> _Document passage_
· · ·
Staff Columnist

No casino, but there's still high-stakes action at First and First West

Kingston Landing, submitted by 1st & 1st, LLC., would bring a Big Grove Brewery, movie theater, Spare Time family activi
Kingston Landing, submitted by 1st & 1st, LLC., would bring a Big Grove Brewery, movie theater, Spare Time family activity center, and ice skating rink to a city-owned property long vacant and held for a casino in downtown Cedar Rapids. (Contributed by 1st & 1st, LLC)

Cedar Rapids City Council member Ann Poe remembers the long drive back from Council Bluffs in April 2014 after the Iowa Racing and Gaming Commission shot down the city’s plan for a casino. No slots, no steakhouse, no dice.

“We were just heartbroken,” Poe said during Tuesday afternoon’s virtual City Council meeting, recounting how, upon returning to the city, dejected city officials drove past “the corner” of First Street and First Avenue on the west side of downtown, where Cedar Crossing Casino had been planned.

“You know, whatever goes here, it has to be great,” Poe recalled saying at the time.

Over the next six years there would be another ill-fated push for a casino and plenty of ideas on what should be built on eight acres of empty land in the center of town, adjacent to I-380. We’ve had master developers and steering committees and an open house last fall where citizens were asked for their opinions. Should we be the Milwaukee Riverwalk, or maybe Plaza del Sol in Barcelona?

On Tuesday evening, the council finally arrived at its destination development, voting to start negotiations with 1st and 1st LLC, a group of local investors including Joe Ahmann, Chad Pelley, former NFL kicker Nate Kaeding and restaurateur Matt Smith. They’re planning a $90 million to $100 million development featuring a Big Grove Brewery, a family fun center with bowling and other activities, a movie theater, mixed use space including housing and a parking complex.

Council members, appearing in the little stacked video boxes of a socially distanced Zoom meeting, put their faith in the novel notion we all will eventually leave our own pandemic boxes and have some family fun. They’re also betting that the economic downturn and uncertainty spawned by COVID-19 won’t scuttle or downsize the ambitious project.
· · ·
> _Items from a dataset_
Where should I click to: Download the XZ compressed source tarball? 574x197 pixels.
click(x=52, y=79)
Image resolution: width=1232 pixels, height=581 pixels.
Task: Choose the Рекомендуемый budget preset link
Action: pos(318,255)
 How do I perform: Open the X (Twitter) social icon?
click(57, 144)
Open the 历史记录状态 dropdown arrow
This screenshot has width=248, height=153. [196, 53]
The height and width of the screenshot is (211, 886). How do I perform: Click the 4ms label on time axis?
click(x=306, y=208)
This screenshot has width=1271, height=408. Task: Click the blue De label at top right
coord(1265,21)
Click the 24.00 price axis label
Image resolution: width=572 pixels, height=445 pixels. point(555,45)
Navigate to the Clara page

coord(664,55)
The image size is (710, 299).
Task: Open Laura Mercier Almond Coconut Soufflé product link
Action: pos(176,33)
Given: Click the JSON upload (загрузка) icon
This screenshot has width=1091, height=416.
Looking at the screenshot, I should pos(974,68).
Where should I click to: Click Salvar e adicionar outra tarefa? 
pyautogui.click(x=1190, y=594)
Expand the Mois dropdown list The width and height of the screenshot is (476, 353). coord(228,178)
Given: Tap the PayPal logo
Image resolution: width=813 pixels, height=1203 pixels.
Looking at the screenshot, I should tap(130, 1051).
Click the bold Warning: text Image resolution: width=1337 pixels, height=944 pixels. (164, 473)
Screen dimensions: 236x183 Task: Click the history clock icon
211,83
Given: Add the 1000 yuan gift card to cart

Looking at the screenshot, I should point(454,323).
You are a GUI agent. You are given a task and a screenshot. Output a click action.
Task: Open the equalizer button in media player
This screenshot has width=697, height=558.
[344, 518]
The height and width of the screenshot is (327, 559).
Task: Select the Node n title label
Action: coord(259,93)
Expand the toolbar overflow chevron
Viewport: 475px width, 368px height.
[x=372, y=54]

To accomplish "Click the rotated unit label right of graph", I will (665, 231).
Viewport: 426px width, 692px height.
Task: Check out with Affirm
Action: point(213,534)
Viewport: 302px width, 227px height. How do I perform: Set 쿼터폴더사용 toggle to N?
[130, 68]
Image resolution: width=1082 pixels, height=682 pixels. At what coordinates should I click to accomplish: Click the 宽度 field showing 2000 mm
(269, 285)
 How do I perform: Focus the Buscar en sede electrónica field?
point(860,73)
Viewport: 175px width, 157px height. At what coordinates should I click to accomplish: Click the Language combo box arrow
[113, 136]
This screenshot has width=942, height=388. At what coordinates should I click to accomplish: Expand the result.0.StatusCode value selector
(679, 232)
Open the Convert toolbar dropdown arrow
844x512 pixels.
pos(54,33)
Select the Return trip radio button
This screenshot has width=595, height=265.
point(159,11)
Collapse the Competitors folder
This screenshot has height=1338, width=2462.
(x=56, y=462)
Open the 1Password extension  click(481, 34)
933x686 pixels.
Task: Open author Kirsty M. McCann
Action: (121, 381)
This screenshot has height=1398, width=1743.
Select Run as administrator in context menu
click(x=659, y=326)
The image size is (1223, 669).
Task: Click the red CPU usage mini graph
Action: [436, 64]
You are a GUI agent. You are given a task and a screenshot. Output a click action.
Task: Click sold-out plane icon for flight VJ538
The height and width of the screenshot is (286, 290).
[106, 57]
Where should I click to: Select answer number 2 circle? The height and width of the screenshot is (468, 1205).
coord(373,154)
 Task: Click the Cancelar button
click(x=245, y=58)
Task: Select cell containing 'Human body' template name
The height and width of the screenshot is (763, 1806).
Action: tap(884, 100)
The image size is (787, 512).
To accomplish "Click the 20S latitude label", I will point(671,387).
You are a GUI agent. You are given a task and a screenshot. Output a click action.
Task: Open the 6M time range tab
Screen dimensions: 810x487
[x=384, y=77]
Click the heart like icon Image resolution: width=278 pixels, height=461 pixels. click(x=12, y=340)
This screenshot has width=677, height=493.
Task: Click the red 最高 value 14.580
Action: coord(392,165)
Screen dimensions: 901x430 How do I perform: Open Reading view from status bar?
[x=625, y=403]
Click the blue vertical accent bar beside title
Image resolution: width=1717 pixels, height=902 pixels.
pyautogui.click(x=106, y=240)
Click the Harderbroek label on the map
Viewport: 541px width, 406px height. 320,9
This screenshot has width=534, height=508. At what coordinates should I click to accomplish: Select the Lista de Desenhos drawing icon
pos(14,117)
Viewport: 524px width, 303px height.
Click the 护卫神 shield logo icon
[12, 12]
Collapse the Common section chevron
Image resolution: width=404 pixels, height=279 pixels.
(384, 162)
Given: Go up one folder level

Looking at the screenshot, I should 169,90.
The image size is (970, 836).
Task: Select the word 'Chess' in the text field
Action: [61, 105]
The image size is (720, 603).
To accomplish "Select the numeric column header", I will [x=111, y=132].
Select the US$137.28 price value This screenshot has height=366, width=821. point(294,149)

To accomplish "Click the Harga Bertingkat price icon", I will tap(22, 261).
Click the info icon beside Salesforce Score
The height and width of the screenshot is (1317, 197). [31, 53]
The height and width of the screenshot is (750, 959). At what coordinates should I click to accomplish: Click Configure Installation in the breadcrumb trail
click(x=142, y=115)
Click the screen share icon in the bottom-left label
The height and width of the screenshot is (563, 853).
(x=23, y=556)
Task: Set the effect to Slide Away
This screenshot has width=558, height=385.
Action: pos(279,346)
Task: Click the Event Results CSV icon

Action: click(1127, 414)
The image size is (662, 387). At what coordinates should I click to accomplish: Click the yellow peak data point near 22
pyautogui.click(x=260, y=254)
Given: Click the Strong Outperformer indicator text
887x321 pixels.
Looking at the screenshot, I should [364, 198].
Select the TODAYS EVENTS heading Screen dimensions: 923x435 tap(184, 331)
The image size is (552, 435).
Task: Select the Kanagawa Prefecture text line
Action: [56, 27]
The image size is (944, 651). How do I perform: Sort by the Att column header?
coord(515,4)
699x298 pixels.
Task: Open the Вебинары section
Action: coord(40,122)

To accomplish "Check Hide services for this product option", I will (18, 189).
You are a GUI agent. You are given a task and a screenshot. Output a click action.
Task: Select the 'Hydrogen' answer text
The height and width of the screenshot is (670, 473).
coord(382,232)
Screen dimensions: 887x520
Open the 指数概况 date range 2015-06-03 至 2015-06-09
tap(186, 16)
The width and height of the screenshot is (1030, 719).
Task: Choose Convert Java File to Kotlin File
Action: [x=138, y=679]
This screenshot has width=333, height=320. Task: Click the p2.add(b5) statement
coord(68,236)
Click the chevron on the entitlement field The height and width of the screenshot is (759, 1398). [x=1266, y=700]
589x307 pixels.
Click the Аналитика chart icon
· · ·
> _Description of the task_
Please rewrite everything in the column from "Council members, appearing" down to "the ambitious project.", swapping "COVID-19" for "the coronavirus". The items have nothing to do with this.

> _Answer area_
Council members, appearing in the little stacked video boxes of a socially distanced Zoom meeting, put their faith in the novel notion we all will eventually leave our own pandemic boxes and have some family fun. They’re also betting that the economic downturn and uncertainty spawned by the coronavirus won’t scuttle or downsize the ambitious project.